Israeli Defence Minister Israel Katz called on Damascus to 'leave the Druze in Sweida alone', and threatened to unleash 'painful blows' until government forces pulled back.
Syria's Foreign Ministry has called the Israeli action as 'treacherous aggression', saying they had resulted in the loss of 'several innocent civilians'.
'This flagrant assault, which forms part of a deliberate policy pursued by the Israeli entity to inflame tensions, spread chaos, and undermine security and stability in Syria, constitutes a blatant violation of the United Nations Charter and international humanitarian law,' it added.
Syria has announced its army had begun to pull back from Sweida following the strikes.
Smoke billows following Israeli strikes near the Syrian army and defence ministry headquarters in Damascus on July 16, 2025. (Photo by Rami al SAYED / AFP)
US Secretary of State Marco Rubio said there was an agreement to restore calm in Syria by late Wednesday, as he blamed a 'misunderstanding' over the violence.
'We have agreed on specific steps that will bring this troubling and horrifying situation to an end tonight,' Mr Rubio wrote on X.
'This will require all parties to deliver on the commitments they have made and this is what we fully expect them to do,' he wrote, without elaborating on the nature of the agreement.
Mr Rubio, who had earlier said to expect 'real progress' within hours, blamed 'historic longtime rivalries' for the clashes in the majority-Druze city of Sweida, in Syria's south, which Israel has cited for its latest military intervention.
'It led to an unfortunate situation and a misunderstanding, it looks like, between the Israeli side and the Syrian side,' Mr Rubio told reporters in the White House of the situation which has included Israel bombing the Syrian army's headquarters in the capital Damascus.
The aftermath of an Israeli air strike on Syria's defence ministry headquarters is seen on July 16, 2025 in Damascus, Syria. (Photo by Ali)
'We've been engaged with them all morning long and all night long — with both sides — and we think we're on our way towards a real de-escalation and then hopefully get back on track and helping Syria build the country and arriving at a situation in the Middle East that is far more stable,' Mr Rubio, who is also national security adviser, said as Donald Trump nodded.
State Department spokeswoman Tammy Bruce, speaking shortly before Mr Rubio's announcement of a deal, said that the United States had asked Syrian government forces to pull out of the flashpoint area.
US President Donald Trump listens to Secretary of State Marco Rubio speak during a meeting in the Oval Office of the White House in Washington, DC, on July 16, 2025. (Photo by ANDREW CABALLERO-REYNOLDS / AFP)
'We are calling on the Syrian government to, in fact, withdraw their military in order to enable all sides to de-escalate and find a path forward,' she told reporters, without specifying the exact area.

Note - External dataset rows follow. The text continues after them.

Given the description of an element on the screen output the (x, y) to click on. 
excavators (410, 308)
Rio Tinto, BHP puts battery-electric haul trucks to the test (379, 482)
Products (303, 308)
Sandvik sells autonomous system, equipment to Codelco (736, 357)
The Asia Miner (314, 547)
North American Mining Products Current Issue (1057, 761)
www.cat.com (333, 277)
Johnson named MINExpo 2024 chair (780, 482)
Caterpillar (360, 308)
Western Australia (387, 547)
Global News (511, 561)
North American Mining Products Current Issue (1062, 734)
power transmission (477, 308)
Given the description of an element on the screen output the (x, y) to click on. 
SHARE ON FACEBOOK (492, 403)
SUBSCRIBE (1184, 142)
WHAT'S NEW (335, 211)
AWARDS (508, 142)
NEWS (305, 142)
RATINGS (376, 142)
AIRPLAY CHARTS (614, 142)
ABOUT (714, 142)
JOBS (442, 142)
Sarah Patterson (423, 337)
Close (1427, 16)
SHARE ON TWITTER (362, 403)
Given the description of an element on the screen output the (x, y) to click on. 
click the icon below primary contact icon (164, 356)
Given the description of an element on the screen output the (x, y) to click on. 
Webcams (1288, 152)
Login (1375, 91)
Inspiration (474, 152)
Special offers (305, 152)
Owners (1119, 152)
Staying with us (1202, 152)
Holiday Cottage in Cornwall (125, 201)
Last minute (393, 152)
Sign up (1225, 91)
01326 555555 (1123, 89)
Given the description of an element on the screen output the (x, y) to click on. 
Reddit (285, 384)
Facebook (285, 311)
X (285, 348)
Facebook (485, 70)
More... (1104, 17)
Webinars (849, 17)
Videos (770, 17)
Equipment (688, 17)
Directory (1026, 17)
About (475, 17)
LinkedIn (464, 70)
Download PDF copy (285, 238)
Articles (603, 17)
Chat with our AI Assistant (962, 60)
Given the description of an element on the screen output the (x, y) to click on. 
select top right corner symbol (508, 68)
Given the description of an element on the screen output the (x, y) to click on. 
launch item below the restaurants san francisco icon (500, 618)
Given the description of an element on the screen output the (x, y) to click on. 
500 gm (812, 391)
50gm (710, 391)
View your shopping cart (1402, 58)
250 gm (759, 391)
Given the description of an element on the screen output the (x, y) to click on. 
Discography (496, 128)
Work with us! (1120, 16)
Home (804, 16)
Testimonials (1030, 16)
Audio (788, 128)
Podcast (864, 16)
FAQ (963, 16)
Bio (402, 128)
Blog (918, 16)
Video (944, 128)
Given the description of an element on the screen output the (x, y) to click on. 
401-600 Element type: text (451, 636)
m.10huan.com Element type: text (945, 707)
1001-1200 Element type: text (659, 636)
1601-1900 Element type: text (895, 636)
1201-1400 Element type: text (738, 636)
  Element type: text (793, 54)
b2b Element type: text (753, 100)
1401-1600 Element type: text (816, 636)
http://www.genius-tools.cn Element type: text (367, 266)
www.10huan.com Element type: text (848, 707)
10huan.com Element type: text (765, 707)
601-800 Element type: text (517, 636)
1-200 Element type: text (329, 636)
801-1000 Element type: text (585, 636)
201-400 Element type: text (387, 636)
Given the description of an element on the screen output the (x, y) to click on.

She declined comment on whether the United States wanted Israel to stop its strikes.
Mr Rubio, asked by a reporter earlier in the day at the State Department what he thought of Israel's bombing, said, 'We're very concerned about it. We want it to stop'.
The State Department afterwards issued fuller comments in which Mr Rubio did not directly reference Israel but said that the communal violence was a 'direct threat to efforts to help build a peaceful and stable Syria'.
A woman carries a Druze and an Israeli flag, Many Druze faith followers live within Israel. (Photo by AHMAD GHARABLI / AFP)
'We have been and remain in repeated and constant talks with the governments of Syria and Israel on this matter,' he said Mr Trump has staunchly backed Israel including in its military campaigns in Gaza and Iran.
But he has been prioritising diplomacy with Syria's new leadership, seeing an opening after Sunni Islamist-led fighters toppled longtime ruler al-Assad in December.